» Directions for this task:
Whenever a line of the records below contains the word "axis", copy that line.

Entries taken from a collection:

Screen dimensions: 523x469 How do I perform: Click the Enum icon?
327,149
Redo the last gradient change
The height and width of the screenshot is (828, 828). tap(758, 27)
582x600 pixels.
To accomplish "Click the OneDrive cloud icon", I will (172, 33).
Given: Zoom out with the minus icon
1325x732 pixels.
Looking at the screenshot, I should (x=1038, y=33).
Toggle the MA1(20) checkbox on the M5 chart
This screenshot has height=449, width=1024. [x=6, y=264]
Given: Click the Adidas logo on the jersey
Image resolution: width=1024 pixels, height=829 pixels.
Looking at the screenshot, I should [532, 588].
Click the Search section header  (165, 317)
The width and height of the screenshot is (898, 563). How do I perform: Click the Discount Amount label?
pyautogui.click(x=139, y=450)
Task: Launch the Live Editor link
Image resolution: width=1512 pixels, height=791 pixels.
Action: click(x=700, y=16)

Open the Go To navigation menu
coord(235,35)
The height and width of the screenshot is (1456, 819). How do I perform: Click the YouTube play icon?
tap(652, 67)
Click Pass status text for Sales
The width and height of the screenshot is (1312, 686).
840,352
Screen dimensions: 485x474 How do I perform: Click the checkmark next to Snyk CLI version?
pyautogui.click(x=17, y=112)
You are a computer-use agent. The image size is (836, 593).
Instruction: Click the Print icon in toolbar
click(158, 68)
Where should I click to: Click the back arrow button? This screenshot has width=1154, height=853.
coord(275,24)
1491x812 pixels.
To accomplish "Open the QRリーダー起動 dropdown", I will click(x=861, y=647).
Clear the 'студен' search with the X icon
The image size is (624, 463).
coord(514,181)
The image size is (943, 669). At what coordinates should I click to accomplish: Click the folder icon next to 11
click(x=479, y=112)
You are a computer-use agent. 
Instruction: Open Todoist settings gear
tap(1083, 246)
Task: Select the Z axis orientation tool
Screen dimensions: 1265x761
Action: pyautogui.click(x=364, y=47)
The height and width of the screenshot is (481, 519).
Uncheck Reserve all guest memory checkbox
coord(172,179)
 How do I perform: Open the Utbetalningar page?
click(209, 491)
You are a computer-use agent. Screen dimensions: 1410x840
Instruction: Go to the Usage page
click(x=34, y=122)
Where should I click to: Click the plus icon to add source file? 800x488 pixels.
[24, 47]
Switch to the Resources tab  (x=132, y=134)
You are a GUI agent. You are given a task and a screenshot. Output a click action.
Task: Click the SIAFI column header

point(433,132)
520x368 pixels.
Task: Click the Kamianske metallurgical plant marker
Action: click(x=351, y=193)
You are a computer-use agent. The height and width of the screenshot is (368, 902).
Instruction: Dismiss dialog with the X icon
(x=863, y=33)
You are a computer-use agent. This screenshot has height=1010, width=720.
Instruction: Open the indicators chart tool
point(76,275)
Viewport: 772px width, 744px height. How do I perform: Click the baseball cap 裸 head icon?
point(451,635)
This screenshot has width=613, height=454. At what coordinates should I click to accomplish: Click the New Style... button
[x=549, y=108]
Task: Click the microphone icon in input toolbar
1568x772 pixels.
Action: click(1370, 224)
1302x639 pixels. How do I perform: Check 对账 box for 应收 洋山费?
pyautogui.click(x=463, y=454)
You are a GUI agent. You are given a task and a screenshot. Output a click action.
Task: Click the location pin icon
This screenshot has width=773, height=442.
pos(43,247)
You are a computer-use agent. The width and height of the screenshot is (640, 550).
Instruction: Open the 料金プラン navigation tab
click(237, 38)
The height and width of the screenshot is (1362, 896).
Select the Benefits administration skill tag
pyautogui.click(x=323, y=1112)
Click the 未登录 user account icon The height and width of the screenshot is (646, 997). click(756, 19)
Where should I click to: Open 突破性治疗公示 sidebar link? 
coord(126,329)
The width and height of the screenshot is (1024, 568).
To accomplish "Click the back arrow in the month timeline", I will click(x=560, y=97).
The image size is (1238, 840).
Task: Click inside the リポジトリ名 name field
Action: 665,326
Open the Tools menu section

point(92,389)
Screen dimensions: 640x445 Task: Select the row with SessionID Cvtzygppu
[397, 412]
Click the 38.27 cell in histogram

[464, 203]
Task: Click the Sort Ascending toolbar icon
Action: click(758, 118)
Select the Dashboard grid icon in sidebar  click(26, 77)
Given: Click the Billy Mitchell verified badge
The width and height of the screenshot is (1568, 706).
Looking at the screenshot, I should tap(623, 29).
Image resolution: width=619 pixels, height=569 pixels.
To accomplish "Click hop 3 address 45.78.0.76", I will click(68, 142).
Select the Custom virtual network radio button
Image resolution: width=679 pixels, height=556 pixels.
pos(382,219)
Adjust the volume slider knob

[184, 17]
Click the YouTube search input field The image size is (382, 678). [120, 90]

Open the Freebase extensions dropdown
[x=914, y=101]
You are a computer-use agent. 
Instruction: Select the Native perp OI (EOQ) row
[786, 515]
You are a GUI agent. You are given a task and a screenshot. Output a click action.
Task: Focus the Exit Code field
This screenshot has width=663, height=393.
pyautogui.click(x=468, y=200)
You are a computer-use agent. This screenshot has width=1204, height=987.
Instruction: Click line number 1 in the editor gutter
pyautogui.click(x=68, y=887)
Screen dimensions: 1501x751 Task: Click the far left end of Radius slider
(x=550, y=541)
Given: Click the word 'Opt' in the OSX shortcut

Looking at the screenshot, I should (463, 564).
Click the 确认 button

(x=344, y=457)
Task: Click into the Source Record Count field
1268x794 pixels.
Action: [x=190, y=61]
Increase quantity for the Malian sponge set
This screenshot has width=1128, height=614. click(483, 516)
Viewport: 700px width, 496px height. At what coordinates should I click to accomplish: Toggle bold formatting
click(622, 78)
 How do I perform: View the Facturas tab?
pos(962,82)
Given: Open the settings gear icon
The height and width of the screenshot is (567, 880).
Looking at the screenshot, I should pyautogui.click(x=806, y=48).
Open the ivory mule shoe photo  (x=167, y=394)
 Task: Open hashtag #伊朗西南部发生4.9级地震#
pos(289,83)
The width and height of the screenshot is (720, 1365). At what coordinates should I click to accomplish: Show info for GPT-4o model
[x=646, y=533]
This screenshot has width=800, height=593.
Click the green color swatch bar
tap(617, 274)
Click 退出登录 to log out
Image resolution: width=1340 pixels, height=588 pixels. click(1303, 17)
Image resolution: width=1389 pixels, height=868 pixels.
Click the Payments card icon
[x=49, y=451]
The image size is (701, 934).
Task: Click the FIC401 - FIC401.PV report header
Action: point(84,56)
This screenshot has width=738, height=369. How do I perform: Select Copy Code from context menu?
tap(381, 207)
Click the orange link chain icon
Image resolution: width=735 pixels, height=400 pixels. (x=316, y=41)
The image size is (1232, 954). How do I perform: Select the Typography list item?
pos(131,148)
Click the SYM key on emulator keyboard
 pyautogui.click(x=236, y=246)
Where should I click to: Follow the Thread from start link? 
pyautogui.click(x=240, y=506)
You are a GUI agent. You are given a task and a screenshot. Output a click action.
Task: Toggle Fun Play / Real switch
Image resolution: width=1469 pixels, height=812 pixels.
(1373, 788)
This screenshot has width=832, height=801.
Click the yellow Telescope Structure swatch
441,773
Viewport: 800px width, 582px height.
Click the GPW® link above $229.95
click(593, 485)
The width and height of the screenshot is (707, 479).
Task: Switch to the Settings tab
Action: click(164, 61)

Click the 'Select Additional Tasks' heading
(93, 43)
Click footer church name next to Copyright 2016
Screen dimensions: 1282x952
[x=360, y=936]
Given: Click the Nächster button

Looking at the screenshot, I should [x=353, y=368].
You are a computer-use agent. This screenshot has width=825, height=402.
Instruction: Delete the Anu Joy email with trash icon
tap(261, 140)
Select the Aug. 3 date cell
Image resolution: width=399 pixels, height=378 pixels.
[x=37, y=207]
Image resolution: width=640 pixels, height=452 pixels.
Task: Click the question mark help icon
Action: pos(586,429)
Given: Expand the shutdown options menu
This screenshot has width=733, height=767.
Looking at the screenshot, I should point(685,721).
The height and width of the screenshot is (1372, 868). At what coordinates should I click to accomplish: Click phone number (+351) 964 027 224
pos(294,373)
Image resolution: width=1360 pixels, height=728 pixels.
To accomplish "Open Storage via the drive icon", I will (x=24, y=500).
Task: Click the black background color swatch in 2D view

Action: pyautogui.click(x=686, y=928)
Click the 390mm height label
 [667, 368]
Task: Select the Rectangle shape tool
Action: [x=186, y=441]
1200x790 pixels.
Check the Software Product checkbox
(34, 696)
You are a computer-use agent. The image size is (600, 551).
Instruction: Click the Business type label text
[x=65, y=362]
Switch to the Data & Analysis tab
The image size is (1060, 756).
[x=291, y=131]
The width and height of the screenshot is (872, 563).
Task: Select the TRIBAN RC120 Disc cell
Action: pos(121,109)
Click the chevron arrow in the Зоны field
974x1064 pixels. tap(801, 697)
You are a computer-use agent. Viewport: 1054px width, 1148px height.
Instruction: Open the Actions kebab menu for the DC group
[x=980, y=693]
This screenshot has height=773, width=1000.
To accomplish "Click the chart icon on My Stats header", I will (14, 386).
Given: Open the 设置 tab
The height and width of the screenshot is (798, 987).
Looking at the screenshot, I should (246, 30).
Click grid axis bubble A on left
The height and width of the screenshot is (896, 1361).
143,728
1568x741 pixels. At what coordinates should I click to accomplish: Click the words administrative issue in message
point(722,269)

» Answer to this problem:
Task: Select the Z axis orientation tool
Click grid axis bubble A on left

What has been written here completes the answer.